第十五話 熊若の種明かし

 平治元年の暮れ、私は母に精一杯の反抗をしていた。

「私は嫌です!遠江守など、私には此度の乱、何の功もございません。それにも関わらず国司への任官など、恥ずかしくて一門に顔向けできません!」

 私は今回の乱で、一人父達の軍勢から遅れるという失態を犯している。私一人のために、父や兄、忠度叔父ほか多くの人々に面倒をかけてしまった。もちろんその中には母もいる。


「そなた……この母がどれだけ心を砕いてそなたの父に取りなしたか、知りもせずに好き勝手なことを!」

 母は力任せに私をぶった。何度も、何度も……。そんなに怒っているのであれば、いっそ私など殺せばよいのだ……。不肖の息子は消え去り、後には聡明で武勇にも優れた知盛、清五郎(のちの重衡)が控えている。私の代わりなど、いくらでもいるではないか。ふてくされた私は、邸に引きこもり、しばらく何もする気にもならなかった。


 年が明け平治二年の正月、私と共に熊野から戻った忠度叔父が我らを訪ねてきた。叔父は長年慣れ親しんだ熊野を離れ、ようやく平家の武将として父に仕える決心を固めたそうだ。

「宗盛殿、随分と浮かぬ顔じゃが、まだ旅の疲れが癒えぬかな?」

「はい。此度の乱では一門の足手まといとなり……」

 そういいかけたところで、母が遮る。

「忠度どの、ところでそちらの女子は?奥方か?」

 忠度叔父は熊若の代わりに、私よりも少し年上と思われる年頃の娘を連れていた。叔父、とはいってもまだ十七。妻を娶るにはまだ少し早い年頃である。

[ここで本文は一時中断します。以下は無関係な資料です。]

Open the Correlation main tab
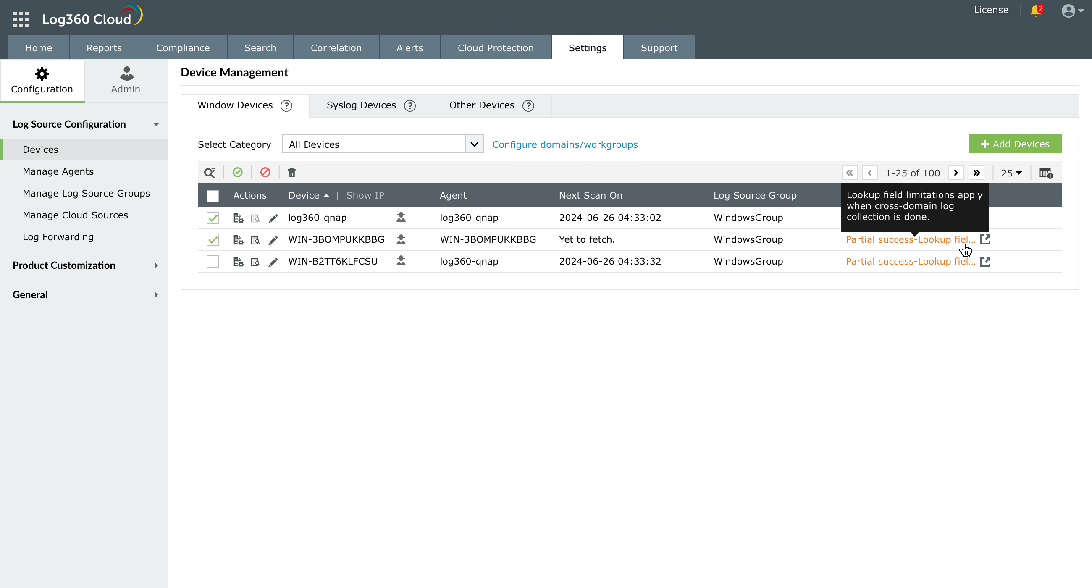Screen dimensions: 1092x588 tap(336, 48)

「いえ、これなるは私が長らく暮らしておりました熊野の別当、湛増殿の縁の者にござりまする。おや?宗盛殿は道中ずっと一緒であったはずだが、見覚えないか?」


 突然、叔父は私に水を向ける。このような女子、見覚えがない。熊野から都への道程には、女子など一人もいなかったはずだ。

「叔父上、一体何のことでございますか?さすがの私も熊野から同道した者の顔は覚えております。女子など……」

「おや、宗盛殿はわからぬかな……もうよい、種明かしじゃ!」

 叔父はもう笑いをこらえきれない様子で、傍らの少女に口を開くよう促した。

「宗盛さま。お見忘れですか?私です。熊若にございます。」


「――?」

 私はしばらく何も反応することができなかった。熊若が……女子……?確かに言われてみればそうかもしれない。熊野育ちの男子であれば、本来は忠度叔父のように日に焼けた顔をしているはずだが、熊若だけは肌も白く、整っていた。そして彼女は私より年長でありながら、声変わりもせず、今様の似合いそうな美しい声であった。

 確かに、女子でなければおかしいかもしれない……。しかしそうなると、私は何日も女子に助けられながら、馬に乗せられていたことになる。母がこのことを知れば、また叱責の種が増えるばかりだ。


 そんな私の心中を知ってか知らずか、叔父は既に笑いをこらえることすらしなくなっていた。父にも劣らぬ大きな声で、私に手ひどい追い打ちを加える。

「宗盛殿は道中ずーっと青ざめた顔をして、熊若に抱きかかえられるようにして馬上で震えておられたな!ハハハ……!」

 都から離れた熊野で大らかに育った忠度叔父は、遠慮というものがなく、人の細かい表情など伺わない。母の顔が明らかに曇っていることを読み取ったのは、私だけである。母たちとの暮らしで私が身に着けたのは、人の、というより母の表情をいち早く読むことだけであった。


「忠度殿、殿にはお会いにならなくてよろしいのですか?」

 母なりの早く帰れ、という合図なのだが、そんなことに気づく叔父ではない。

「なあに、それがしまだ平家の武将として日が浅い故、挨拶まわり以外にはまだ役目もなく……」

「忠度殿!殿がお待ちかねでございまする!」

 母も母で本音を隠しきれなくなっている。さすがの忠度叔父もただならぬ雰囲気を察したか、熊若を連れて、立ち去っていった。

 

 この場のことは本来全て忘れてしまいたいほど苦い思いでとなるはずだったが、これを美しい思い出に塗り替えたのは、去り際の熊若の言葉だった。

「宗盛様、遠江は我が母の故郷にございます。遠江守のお勤め、お励みくださいね」

 彼女だけは情けない私を笑わなかった。それだけで私は救われたような気がしたものだった。この時ばかりは、彼女にゆかりある遠江守として、誠意を以て励もうと思ったのだ。

 しかし、私の心に珍しく灯された火は、ある男のためにあっけなく消されることになる。